Average accuracy of first 50 epochs in NAS and adaptation modes

Fig. 8.
figure 8

Comparison of benefits on each speedup.

7 Conclusion

The approach of NAS methods optimization with the “mini-benchmarking” approach was tested in distributed clusters environment and integrated to the Automatic NAS-tuning system described in [13]. To analyze the approach, we built a custom benchmarking dataset that incorporates existing data from NAS-HPO-BENCH and NAS-BENCH-201. The boost of accuracy can be observed in both modes of hyperparameters tuning in all problem scales of benchmarking data.
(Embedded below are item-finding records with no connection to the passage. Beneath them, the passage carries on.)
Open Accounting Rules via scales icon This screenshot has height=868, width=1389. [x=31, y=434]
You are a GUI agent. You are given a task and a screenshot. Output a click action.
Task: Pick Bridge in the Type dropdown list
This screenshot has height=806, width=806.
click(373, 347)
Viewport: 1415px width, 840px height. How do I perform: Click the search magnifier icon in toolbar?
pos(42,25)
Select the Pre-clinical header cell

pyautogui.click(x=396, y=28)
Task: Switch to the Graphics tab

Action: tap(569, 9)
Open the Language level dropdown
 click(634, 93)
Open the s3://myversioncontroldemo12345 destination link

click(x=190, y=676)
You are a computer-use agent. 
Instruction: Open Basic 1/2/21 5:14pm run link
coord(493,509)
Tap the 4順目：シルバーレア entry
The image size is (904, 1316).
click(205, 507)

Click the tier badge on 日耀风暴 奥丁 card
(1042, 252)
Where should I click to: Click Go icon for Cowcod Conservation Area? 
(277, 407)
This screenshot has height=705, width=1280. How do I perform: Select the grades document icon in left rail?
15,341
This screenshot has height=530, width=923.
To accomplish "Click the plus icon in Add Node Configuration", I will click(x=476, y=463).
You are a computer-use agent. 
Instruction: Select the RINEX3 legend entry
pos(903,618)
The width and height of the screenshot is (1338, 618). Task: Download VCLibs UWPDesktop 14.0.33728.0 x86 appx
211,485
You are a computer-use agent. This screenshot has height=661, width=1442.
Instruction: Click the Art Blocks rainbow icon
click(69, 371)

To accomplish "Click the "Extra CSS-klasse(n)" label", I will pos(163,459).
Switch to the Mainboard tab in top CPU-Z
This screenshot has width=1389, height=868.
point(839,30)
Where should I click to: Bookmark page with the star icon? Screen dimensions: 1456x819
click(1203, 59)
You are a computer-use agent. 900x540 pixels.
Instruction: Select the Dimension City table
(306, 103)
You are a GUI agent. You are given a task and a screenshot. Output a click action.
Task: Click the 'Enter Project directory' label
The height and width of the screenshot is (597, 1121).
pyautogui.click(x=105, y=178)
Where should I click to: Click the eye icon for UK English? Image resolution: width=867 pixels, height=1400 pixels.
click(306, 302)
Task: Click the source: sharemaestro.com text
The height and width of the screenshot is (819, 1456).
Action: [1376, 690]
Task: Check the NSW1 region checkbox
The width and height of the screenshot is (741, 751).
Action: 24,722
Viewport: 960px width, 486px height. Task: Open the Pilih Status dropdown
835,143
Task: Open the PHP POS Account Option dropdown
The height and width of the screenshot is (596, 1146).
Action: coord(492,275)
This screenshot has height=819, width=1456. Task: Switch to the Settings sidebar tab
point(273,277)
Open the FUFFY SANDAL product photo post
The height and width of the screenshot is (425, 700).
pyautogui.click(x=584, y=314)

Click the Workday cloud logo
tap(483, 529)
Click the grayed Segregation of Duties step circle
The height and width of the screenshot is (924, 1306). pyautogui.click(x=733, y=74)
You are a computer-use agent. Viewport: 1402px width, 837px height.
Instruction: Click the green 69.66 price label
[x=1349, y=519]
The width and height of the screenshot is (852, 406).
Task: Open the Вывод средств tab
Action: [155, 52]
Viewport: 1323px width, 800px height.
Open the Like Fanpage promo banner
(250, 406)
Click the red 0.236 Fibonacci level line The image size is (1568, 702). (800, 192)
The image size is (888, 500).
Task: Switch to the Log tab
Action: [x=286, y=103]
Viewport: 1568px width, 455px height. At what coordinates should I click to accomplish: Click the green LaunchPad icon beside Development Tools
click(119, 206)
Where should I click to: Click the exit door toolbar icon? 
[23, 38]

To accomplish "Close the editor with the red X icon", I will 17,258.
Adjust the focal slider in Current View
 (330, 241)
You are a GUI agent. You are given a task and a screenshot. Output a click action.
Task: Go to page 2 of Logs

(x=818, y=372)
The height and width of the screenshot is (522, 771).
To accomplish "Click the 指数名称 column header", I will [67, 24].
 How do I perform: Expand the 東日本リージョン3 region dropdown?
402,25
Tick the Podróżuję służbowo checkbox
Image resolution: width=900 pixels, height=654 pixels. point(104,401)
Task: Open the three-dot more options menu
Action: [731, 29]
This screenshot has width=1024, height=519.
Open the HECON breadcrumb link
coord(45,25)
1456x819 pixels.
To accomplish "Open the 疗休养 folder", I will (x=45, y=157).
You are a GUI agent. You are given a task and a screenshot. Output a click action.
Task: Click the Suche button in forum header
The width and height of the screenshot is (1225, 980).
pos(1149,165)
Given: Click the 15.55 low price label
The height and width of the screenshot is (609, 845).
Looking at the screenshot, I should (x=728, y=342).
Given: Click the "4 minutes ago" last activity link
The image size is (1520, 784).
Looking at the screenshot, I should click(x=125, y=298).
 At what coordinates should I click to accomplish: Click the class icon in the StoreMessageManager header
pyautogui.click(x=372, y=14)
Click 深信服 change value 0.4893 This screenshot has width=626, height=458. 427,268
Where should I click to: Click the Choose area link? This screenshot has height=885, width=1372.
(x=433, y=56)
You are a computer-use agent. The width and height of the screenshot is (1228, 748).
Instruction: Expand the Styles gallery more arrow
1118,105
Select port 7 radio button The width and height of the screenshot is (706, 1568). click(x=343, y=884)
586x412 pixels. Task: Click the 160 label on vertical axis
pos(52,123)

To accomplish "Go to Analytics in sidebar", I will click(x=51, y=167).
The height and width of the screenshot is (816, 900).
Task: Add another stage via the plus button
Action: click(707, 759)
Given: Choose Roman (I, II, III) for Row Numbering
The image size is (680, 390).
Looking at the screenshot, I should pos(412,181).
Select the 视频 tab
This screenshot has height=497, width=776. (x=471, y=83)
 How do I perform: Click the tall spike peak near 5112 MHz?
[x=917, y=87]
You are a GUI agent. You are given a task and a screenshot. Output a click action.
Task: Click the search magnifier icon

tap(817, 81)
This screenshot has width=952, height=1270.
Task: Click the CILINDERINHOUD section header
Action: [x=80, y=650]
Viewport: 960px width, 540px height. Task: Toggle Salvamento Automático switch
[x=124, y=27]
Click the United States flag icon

The amount of computational power reduced up to \(7\%\). During NAS tasks, the observable changes may have a various impact, including the improving average accuracy and speedup on each part of the benchmarking dataset. The average speedup among each part is about 5% in NAS tasks and about \(3.5\%\) in adaptation tasks. The accuracy boost in NAS tasks and Adaptation tasks can reach even \(10\%\), if the training problems that used for classifying complements each of the data, also in general, it’s observed that in adaptation tasks, the difference in accuracy boost from the classification is up to 1.05 more than in NAS problems. It enables more efficient cluster utilization when similar NAS/adaptation tasks are processed, that demonstrated in Fig. 8. Also, It seems possible that using such an approach allows creating more sophisticated device-dependant tuners using collected information about the last generation.